9 septembre 2002 La loi d’orientation et de programmation pour la justice crée des centres éducatifs fermés (CEF) où seront placés des mineurs en application d’un contrôle judiciaire ou d’un sursis avec mise à l’épreuve. Ils seront gérés par des associations habilitées par la Direction de la Protection Judiciaire de la Jeunesse (DPJJ), libres de l’embauche du personnel (en moyenne 25 adultes pour 8 mineurs) et recevant un double financement : Conseils Généraux et ministère de la Justice. Le ministère annonce un centre par département (juin 2003 : 4 centres).

30 septembre 2002 La DPJJ diffuse dans ses directions départementales le « Cahier des charges pour la création à titre expérimental de centres éducatifs fermés » : « Le placement a pour but de rendre possible le travail éducatif. [...] Une prise en charge éducative intensive et stricte implique [...] un contrôle permanent du mineur. [...] Le placement a pour objectif un travail sur la personnalité du mineur [...] et une modification de son rapport aux autres et à la société. » Son contenu sera précisé dans une circulaire DPJJ du 28 mars 2003.

Novembre 2002 Le Projet Éducatif d’Epivie (CEF pour filles de Lusigny, Allier). est transmis au ministère.

Fin 2002 Convention DPJJ/APLER (Association pour l’éducation renforcée) pour le CEF Epivie

17 mars 2003 Ouverture d’Epivie et du CEF de Sainte-Eulalie (Gironde).

21 mars 2003 Communiqué commun Syndicat de la Magistrature et SNPES/PJJ/FSU sur le Projet Éducatif d’Epivie.

Fin mai 2003 Le directeur de l’APLER est mis en examen pour « viols et agressions sexuelles » sur un membre du personnel d’Epivie.

Le Projet Éducatif d’Epivie s’articule autour de trois thèmes : la famille, le travail, la santé, au travers desquels il concrétise, en les tordant plus encore vers le répressif, les axes du ministère. Pour le directeur du Centre de Lusigny, le but est la « rectification des mineurs » (Le Progrès, 25 février 2003).

« Redonner une place à la famille, [...] prévenir la persistance et le renouvellement des comportements délinquants par le retrait du milieu social habituel des mineurs » (DPJJ) se traduit à l’APLER par « la présence de l’ensemble du personnel lors de l’accueil sous la forme d’un « mur humain » [qui] posera d’emblée un cadre et des repères structurants visant à instaurer un climat contenant et sécurisant ».
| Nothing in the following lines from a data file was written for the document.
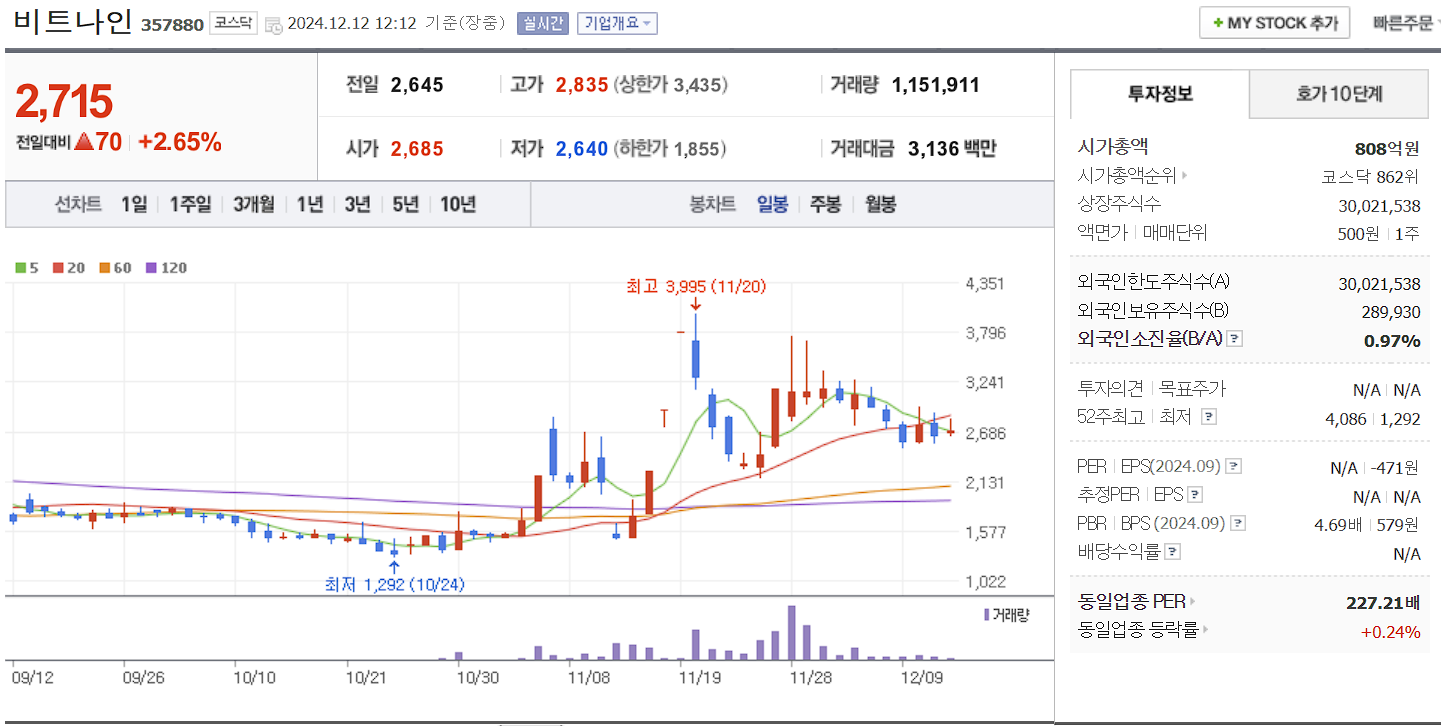Open tooltip for 외국인 소진율(B/A) help icon
The height and width of the screenshot is (726, 1441).
(x=1235, y=339)
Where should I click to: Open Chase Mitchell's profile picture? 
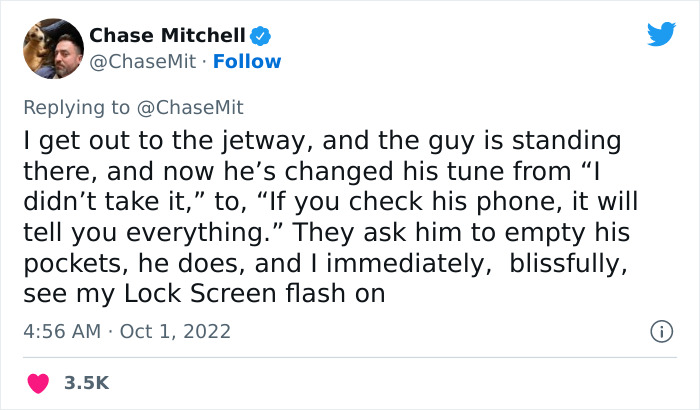point(51,48)
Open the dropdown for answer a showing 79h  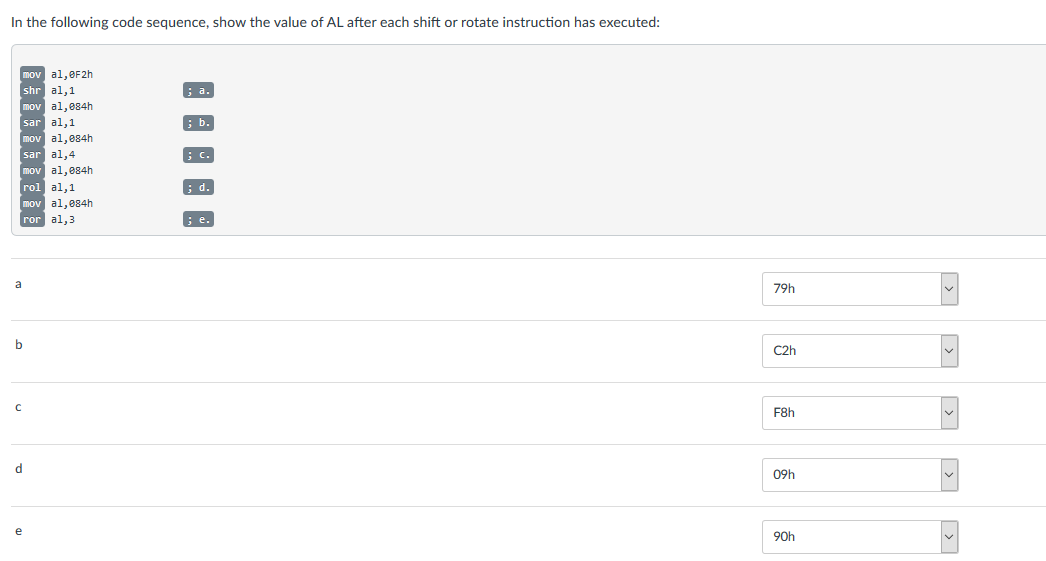click(x=859, y=289)
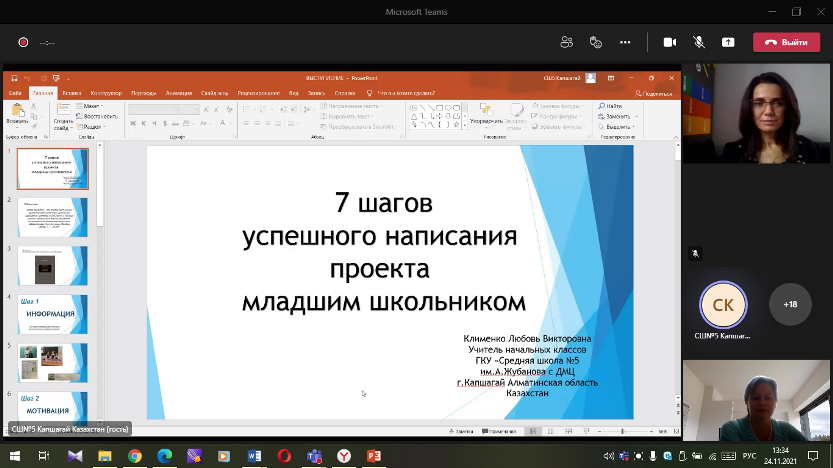The image size is (833, 468).
Task: Click the Opera browser taskbar icon
Action: [284, 456]
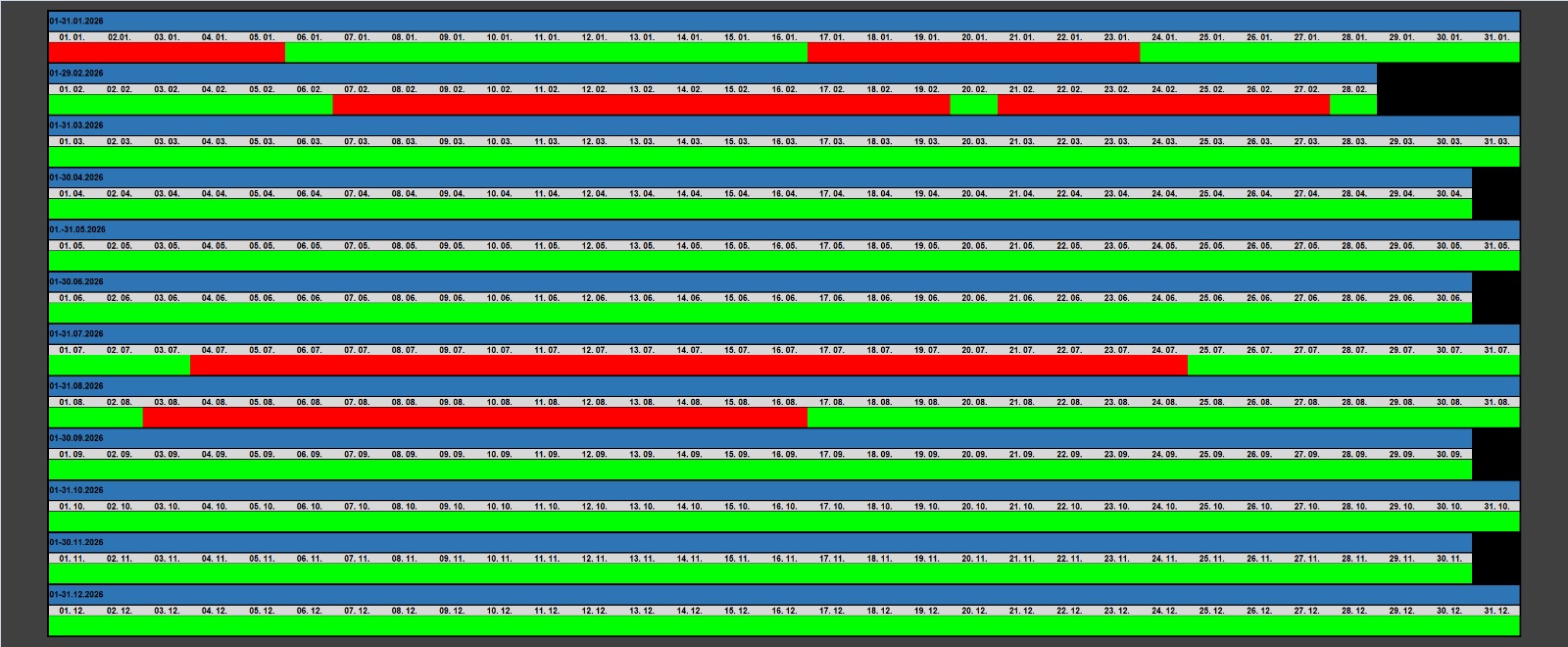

Les « activités de ré-apprentissage des savoirs fondamentaux » (DPJJ) se concrétisent à l’APLER en « activités techniques sur de nombreux supports (cuisine, jardinage, [...]) pour apporter aux jeunes des notions professionnelles et la satisfaction de la réalisation ». Une « ferme éducative thérapeutique » permettra de bénéficier du « potentiel de la médiation animale dans la structuration de la personnalité ».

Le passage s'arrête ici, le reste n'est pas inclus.